*** Passage shown ***

Brandis and his office have since tried to claim that the discussions about the guidance note were, more or less, the “consultation” about the direction. Gleeson makes it clear, page after page, paragraph after paragraph, that no direction was ever mentioned, nor was there any discussion of prohibiting the Solicitor-General from providing advice to other ministers (or the Governor-General), nor discussion of concerns about problems arising from such requests. The whole thing, Gleeson shows in forensic fashion, came out of the blue in May.

Problem is, Brandis told Parliament that he’d consulted with Gleeson on the direction. And not just in a throwaway remark in question time. Brandis said it in writing, in the explanatory statement accompanying the direction:

explanatory-statement-bk

There can be no more blatant, or serious, form of misleading Parliament than to do it in a statement accompanying a legislative regulatory instrument. If the idea that you can’t mislead Parliament and get away with it means anything at all, Brandis has to go.

*** End of Passage shown ***
*** Data to examine ***

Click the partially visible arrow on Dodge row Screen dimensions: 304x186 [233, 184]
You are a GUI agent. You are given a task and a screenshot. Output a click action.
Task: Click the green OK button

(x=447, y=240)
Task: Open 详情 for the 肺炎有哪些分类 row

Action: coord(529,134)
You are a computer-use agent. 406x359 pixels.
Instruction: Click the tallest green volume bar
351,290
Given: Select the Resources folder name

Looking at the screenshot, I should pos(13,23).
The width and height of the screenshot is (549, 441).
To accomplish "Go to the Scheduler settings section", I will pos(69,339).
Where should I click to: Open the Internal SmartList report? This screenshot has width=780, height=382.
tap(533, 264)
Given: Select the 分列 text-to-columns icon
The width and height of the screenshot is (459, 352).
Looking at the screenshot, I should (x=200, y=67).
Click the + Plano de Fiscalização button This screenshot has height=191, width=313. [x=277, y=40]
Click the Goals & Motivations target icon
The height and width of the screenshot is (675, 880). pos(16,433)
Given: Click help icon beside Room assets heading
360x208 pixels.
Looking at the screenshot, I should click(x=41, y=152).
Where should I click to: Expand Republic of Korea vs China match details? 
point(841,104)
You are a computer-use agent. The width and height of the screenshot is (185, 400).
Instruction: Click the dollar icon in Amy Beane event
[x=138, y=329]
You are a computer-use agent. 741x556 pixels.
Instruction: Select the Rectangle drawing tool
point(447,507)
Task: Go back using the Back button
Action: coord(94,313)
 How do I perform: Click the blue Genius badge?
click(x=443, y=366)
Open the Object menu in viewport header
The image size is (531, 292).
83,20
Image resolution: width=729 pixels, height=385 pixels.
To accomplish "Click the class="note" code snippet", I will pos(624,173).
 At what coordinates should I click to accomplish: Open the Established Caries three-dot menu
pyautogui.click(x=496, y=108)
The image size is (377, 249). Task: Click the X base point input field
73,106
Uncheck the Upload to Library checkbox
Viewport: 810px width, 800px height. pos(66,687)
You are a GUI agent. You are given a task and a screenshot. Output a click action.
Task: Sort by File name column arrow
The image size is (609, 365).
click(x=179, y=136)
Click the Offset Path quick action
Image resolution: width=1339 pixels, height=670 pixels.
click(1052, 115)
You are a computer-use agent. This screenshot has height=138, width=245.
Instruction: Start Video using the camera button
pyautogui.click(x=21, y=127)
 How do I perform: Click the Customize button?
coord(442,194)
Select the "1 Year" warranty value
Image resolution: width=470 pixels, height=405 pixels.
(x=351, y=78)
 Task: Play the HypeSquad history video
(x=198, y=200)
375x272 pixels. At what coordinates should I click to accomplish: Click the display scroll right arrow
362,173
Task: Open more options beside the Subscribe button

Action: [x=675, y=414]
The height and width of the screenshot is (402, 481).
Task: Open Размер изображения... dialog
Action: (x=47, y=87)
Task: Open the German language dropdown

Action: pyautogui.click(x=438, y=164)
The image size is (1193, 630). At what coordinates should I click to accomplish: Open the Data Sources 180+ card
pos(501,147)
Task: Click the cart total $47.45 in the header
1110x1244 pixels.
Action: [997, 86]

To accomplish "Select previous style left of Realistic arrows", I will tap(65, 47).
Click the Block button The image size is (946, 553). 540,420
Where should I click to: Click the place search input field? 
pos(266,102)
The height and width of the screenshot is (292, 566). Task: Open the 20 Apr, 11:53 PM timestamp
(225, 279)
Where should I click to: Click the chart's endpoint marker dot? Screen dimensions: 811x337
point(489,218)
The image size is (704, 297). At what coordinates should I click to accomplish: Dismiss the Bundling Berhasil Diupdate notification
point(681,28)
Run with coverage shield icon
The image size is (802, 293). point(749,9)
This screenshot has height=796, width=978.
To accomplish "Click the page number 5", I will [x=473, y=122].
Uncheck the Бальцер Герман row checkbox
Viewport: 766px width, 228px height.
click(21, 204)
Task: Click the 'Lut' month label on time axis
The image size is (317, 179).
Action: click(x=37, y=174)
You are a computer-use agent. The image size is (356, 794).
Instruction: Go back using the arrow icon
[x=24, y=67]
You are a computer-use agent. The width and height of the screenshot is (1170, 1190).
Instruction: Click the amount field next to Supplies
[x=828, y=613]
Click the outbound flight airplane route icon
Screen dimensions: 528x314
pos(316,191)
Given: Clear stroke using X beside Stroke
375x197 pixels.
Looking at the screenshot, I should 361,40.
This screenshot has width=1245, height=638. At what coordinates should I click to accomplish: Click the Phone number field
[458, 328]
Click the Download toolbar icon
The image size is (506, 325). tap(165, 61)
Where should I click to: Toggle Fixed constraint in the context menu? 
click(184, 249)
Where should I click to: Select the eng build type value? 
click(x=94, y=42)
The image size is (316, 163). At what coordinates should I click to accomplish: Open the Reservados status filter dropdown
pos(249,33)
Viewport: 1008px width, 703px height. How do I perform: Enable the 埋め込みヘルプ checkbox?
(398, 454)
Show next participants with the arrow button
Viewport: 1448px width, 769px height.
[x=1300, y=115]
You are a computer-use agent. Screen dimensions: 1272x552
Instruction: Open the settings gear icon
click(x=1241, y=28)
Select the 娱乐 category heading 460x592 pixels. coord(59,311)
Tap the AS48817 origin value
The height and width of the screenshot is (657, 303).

*** End of Data to examine ***

• _Actions to take_
**A)** List each matter that, according to the passage about Brandis and Gleeson, was never mentioned or discussed before the direction appeared.
**B)** Please write a continuation of the passage about Brandis and Gleeson, starting after its final sentence.

• _Answers for the exercise_
**A)**
- Any direction at all
- Prohibiting the Solicitor-General from providing advice to other ministers (or the Governor-General)
- Concerns about problems arising from such requests

**B)**
But Gleeson’s submission also illustrates serious problems in the performance of both Brandis’ own office and his department. Gleeson initiates discussion to overhaul the guidance note after thee particular problems. The first he mentions is the notorious citizenship bill, which the government eventually admitted in its original form was likely unconstitutional. That was down to cloddish Immigration Minister Peter Dutton and the Immigration Department, which has developed a reputation for non-transparency and incompetence under this government. From this, you could conceivably argue that Brandis was right to start demanding of his colleagues and their departments that they formalise — via him — better arrangements for seeking advice from the Solicitor-General — if he had the power to do so (Gleeson shows, conclusively, he doesn’t).

But the next two are from Brandis’ own department and Brandis himself. Gleeson complains that he has been bypassed in favour of the Australian Government Solicitor (the bureaucracy’s in-house legal service) on a matter relating to same-sex marriage (presumably the plebiscite, but Gleeson keeps the details redacted).

The third is when Brandis doesn’t bother asking Gleeson for advice on John Kerr’s correspondence with the Queen and proceeds to act in that matter blithely unaware that Gleeson had provided advice on that very issue to former governor-general Quentin Bryce two years before. It’s almost farcical that the government eagerly drops a story with Brandis’ brother in bloviation, Paul Kelly, in complete ignorance that the issue has already been dealt with by Gleeson previously. No wonder Brandis’ office snootily ignored Gleeson’s letter offering his advice.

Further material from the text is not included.